# What to work on
Please retype every entry, keeping each one exactly as written.

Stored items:
--

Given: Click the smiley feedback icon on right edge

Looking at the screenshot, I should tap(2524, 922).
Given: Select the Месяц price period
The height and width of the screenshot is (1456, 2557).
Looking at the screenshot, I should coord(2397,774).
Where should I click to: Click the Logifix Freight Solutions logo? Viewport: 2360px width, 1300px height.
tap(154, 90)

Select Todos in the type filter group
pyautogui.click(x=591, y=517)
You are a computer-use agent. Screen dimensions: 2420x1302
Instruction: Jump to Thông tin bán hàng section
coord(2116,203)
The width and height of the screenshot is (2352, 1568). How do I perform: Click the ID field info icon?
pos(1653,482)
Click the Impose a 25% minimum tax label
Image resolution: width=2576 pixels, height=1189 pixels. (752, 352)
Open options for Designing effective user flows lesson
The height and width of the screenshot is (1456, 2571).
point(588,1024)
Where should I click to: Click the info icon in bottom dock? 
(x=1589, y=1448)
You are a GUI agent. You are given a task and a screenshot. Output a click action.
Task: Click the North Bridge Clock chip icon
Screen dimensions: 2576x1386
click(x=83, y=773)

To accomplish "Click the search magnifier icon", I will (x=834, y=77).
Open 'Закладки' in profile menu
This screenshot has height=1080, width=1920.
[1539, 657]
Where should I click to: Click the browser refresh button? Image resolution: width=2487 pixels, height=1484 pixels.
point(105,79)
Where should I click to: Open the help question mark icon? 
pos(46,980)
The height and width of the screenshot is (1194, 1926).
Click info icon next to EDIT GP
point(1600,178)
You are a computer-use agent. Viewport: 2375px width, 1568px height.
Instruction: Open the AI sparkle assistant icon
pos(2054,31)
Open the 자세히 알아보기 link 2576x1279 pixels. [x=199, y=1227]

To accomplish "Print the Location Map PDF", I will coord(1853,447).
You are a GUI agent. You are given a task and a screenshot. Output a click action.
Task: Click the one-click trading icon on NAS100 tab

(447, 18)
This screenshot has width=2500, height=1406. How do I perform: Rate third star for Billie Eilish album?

--

# Written reply
Given: Click the smiley feedback icon on right edge

Looking at the screenshot, I should tap(2524, 922).
Given: Select the Месяц price period
The height and width of the screenshot is (1456, 2557).
Looking at the screenshot, I should coord(2397,774).
Where should I click to: Click the Logifix Freight Solutions logo? Viewport: 2360px width, 1300px height.
tap(154, 90)

Select Todos in the type filter group
pyautogui.click(x=591, y=517)
You are a computer-use agent. Screen dimensions: 2420x1302
Instruction: Jump to Thông tin bán hàng section
coord(2116,203)
The width and height of the screenshot is (2352, 1568). How do I perform: Click the ID field info icon?
pos(1653,482)
Click the Impose a 25% minimum tax label
Image resolution: width=2576 pixels, height=1189 pixels. (752, 352)
Open options for Designing effective user flows lesson
The height and width of the screenshot is (1456, 2571).
point(588,1024)
Where should I click to: Click the info icon in bottom dock? 
(x=1589, y=1448)
You are a GUI agent. You are given a task and a screenshot. Output a click action.
Task: Click the North Bridge Clock chip icon
Screen dimensions: 2576x1386
click(x=83, y=773)

To accomplish "Click the search magnifier icon", I will (x=834, y=77).
Open 'Закладки' in profile menu
This screenshot has height=1080, width=1920.
[1539, 657]
Where should I click to: Click the browser refresh button? Image resolution: width=2487 pixels, height=1484 pixels.
point(105,79)
Where should I click to: Open the help question mark icon? 
pos(46,980)
The height and width of the screenshot is (1194, 1926).
Click info icon next to EDIT GP
point(1600,178)
You are a computer-use agent. Viewport: 2375px width, 1568px height.
Instruction: Open the AI sparkle assistant icon
pos(2054,31)
Open the 자세히 알아보기 link 2576x1279 pixels. [x=199, y=1227]

To accomplish "Print the Location Map PDF", I will coord(1853,447).
You are a GUI agent. You are given a task and a screenshot. Output a click action.
Task: Click the one-click trading icon on NAS100 tab

(447, 18)
This screenshot has width=2500, height=1406. How do I perform: Rate third star for Billie Eilish album?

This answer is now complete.